Most companies don’t struggle to deploy AI. They struggle to absorb it.

On the surface, the rollout looks successful.

The tools are live.
The productivity expectations are set.

But then, a subtle friction begins to set in.

Decision-making slows down.
Accountability becomes fuzzy.
Outputs are incorrect.

This isn’t "resistance to change." It’s leadership inertia — the gap between deploying technology and knowing how to lead through what it changes.

It happens when a leadership system built for a predictable world is suddenly asked to manage a world of generative outputs and shifting boundaries.

When leaders believe their teams are twice as optimistic as they actually are, friction is inevitable.

A leader I’ll call Alex told me something recently that’s stayed with me. His team had rolled out a sophisticated AI tool months ago.

On paper, it was working.

Adoption was high. The dashboards looked great.

Then, in passing, one of his direct reports mentioned that the team was spending more time QA-ing the tool’s output than it would have taken to just do the work themselves.

Alex had no idea — nobody had told him.

Not because they were hiding it, but because nobody had asked.

The rollout conversation had been about what the tool could do, not about what it was actually like to use.

This is what clarity collapse looks like in practice.

It’s not loud. It’s not a formal complaint.

It’s a quiet gap between the story leaders tell themselves about how AI is going, and the story their people would tell if anyone asked.

When people are confused or quietly working around a system, they don’t escalate; they just absorb. They build their own workarounds and stop trusting the rollout.

When you can’t see what’s actually happening, you can't course-correct — and performance follows.

The silence Alex experienced is often a symptom of a much larger leadership risk: accountability drift.

For example, if AI summarized a critical report, who’s responsible for the interpretation if the conclusion is wrong? If AI closes a low-priority service ticket, then the customer closes their account two weeks later, who owns that outcome?

Everyone was participating. No one owned the outcome.

If you looked at your most important AI initiative right now, would it be clear who owns the outcome?

The 3C Filter

The difference between teams that accelerate and those that stall isn't the quality of their algorithms. It’s the clarity of the context they operate in.

BCG’s 10-20-70 Principle underscores a pattern I see daily.

10% of the success is the algorithm, and 20% is the technology — but 70% of the success is the people and the process.

Most leaders are over-indexing on that first 30%.

High-performing teams, however, focus on the 70% — specifically on creating decision clarity, shifting humans to higher-value work, building performance resilience, and establishing guardrails for scale.

They use AI for what it’s good for: automating repetitive processing, pattern detection, and making low-risk decisions.

They put humans in charge of everything else: the final judgment on important calls, ethical tradeoffs, and context-heavy tasks.

To move past inertia, senior leaders must stop asking "How can we use this?" and start asking: "How does this change who decides and who is accountable?"

I encourage leadership teams to apply the 3C Filter to decide what stays human:

  • Consequence: If the decision is high-risk, keep it human.

  • Context: Does the choice depend on nuance and history?

  • Character: Does this reflect our values or relational judgement?

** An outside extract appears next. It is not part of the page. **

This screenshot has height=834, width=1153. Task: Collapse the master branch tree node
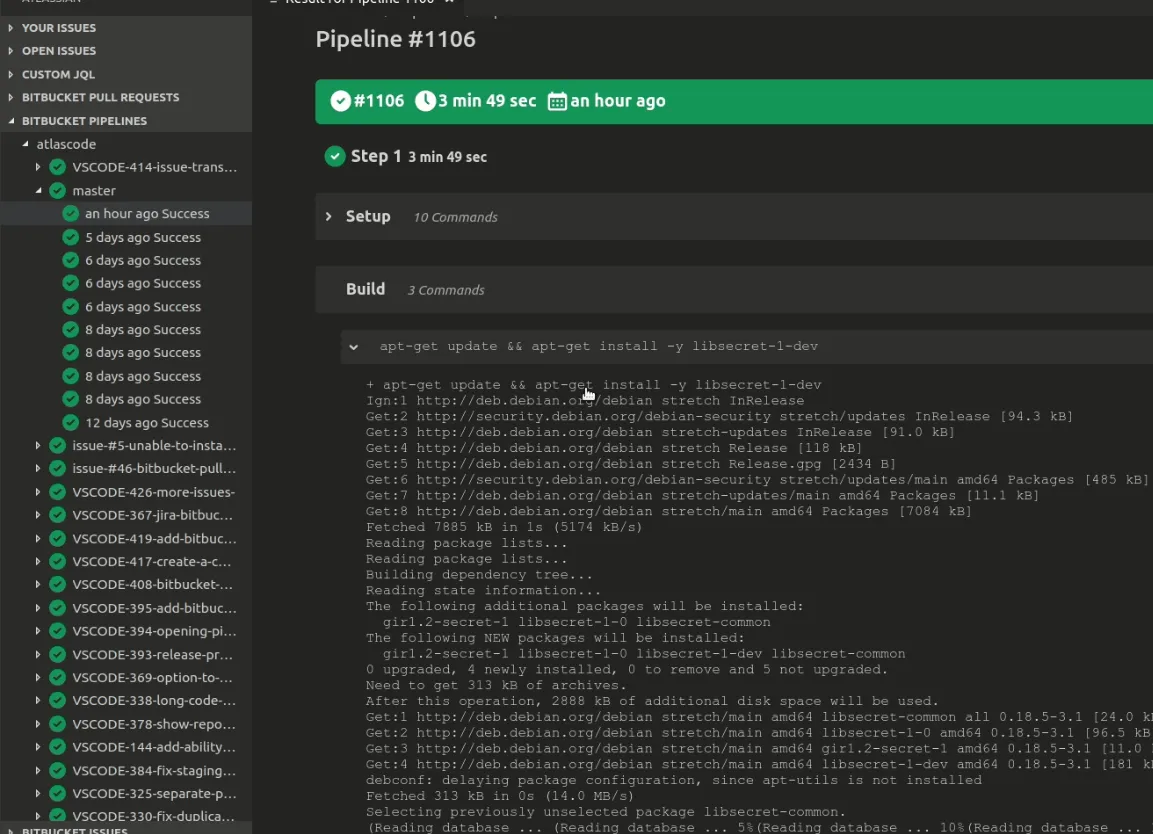point(39,190)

The competitive advantage won't belong to the organization with the most bots. It will belong to the leaders who can absorb error without losing momentum.

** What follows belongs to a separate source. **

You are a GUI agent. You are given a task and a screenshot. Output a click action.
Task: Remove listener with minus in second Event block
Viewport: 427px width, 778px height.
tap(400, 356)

Remember that CEO who pulled me aside after my keynote?

His fear wasn't about the technology — it was about the vacuum that technology creates when leadership doesn’t recalibrate its strategy around it. When we don't design the new operating model, the technology designs it for us.

The organizations that struggle over the next few years won’t be the ones that missed a technology trend. They’ll be the ones reacting to the shift instead of designing for it.